▶ _REQUIRED ACTION_
Repeat every record below exactly, but leave out any pictures.

▶ _AVAILABLE DATA_
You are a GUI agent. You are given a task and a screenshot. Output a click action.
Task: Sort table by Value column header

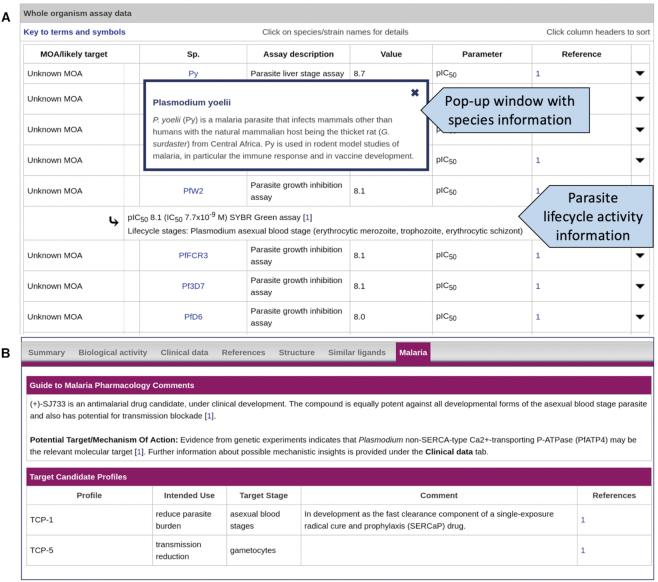click(391, 54)
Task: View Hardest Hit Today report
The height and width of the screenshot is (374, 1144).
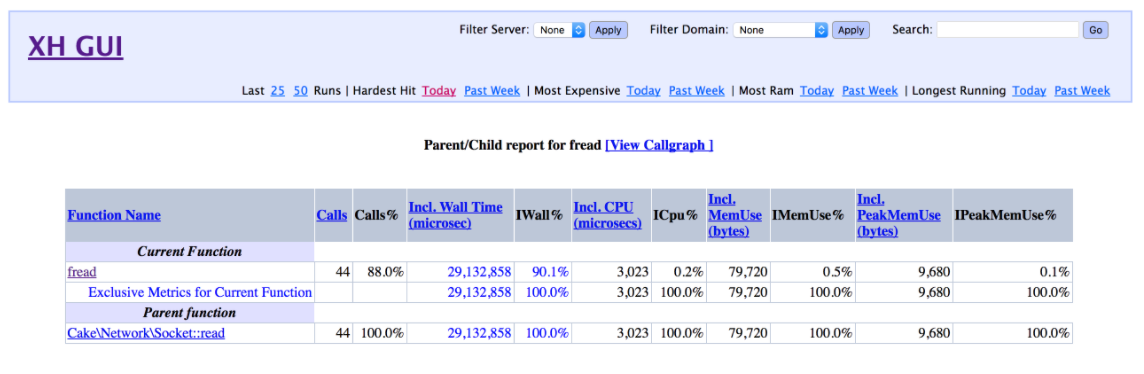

▶ _COMPLETED EXERCISE_
You are a GUI agent. You are given a task and a screenshot. Output a click action.
Task: Sort table by Value column header

click(391, 54)
Task: View Hardest Hit Today report
The height and width of the screenshot is (374, 1144).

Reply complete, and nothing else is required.